September 26, 2012– Ed. Note: The release from the Humane Society states that there was "low compliance with the requirement in the Coastal Gulf of Maine Closure Area".
NMFS regulations require gillnet fishermen to deploy “pingers”, devices that regularly emit an audible "ping" to deter harbor porpoise from gear interactions. According to NMFS observer data, the fleet was 82.5 percent compliant with having the correct number of pingers, based on 883 observed hauls. The fleet was 92.4 percent compliant for pinger functionality based on 428 pingers tested. However, determining the functionality of pingers in the field can be difficult for both fishermen and NMFS enforcement. To further advance pinger compliance, the Gloucester Fishing Community Preservation Fund has worked with the Australian manufacturer Future Oceans to ensure they have the manufacturing capability to deliver new technology pingers with LED indicators. The LEDs will enable fishermen to instantly know if the pinger is functioning properly.
Fishermen have agreed to deploy twice the number of traditional pingers currently required starting October 1, and beginning in November (as soon as they can be delivered) to replace the old pingers with the required number of new generation "LED pingers" which provide a visual confirmation of pinger functionality. The Gloucester Fishing Community Preservation Fund has offered to make new-technology LED pingers available to fishermen through favorable equipment leasing terms to enable fishermen to remain in compliance without the financial stresses of an up-front capital investment.
The Humane Society of the United States criticizes a decision by the National Marine Fisheries Service that will lead to additional deaths of fall-migrating harbor porpoises by delaying closure of gillnet fishing in an area off the New England coast.
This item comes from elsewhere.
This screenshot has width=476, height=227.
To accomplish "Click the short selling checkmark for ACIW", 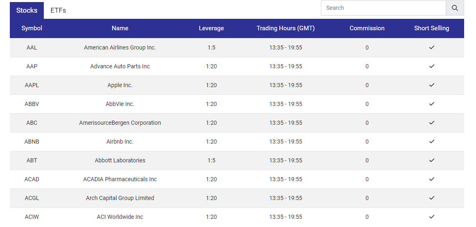I will pyautogui.click(x=432, y=217).
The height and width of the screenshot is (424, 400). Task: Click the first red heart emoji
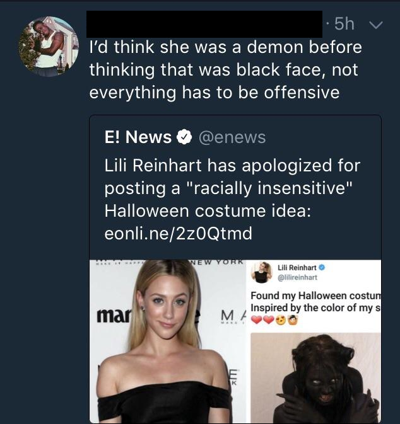pos(257,320)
Under pressure from the commercial fishing industry, the federal agency will not put the closure in effect Oct. 1 as required by the agency’s own regulations.
The area is in waters off the coast of New Hampshire and Northern Massachusetts and is heavily used by the porpoises during their seasonal migration. In this area, porpoises are killed in large numbers when they become entangled in the invisible gillnets commercial fishermen set to catch fish such as cod, flounder and dogfish. Federal regulations require the seasonal use of acoustic devices known as “pingers,” which attach to nets and emit a high-frequency sound to alert porpoises to potential danger in their paths. Because of low compliance with the requirement in the Coastal Gulf of Maine Closure Area and a high number of porpoise deaths, the area was to be closed for 60 days during the fall migration. Compliance with the regulation is high in other areas.
“The National Marine Fisheries Service is legally responsible under the Marine Mammal Protection Act to protect harbor porpoises,” said Sharon Young, marine issues field director for The HSUS. “The agency’s step back from its own regulations and retreat from a compromise plan between the commercial fishing industry and environmental groups may lead to a larger number of porpoise deaths this fall.”
In 2007, when government regulators discovered that commercial fishermen were failing to use pingers properly, fishermen and environmental groups, including The HSUS, reached a compromise in which the industry agreed to abide by mandates to use pingers or face a closure if porpoise mortality remained unacceptably high. This agreement became a federal regulation that NMFS is now disregarding.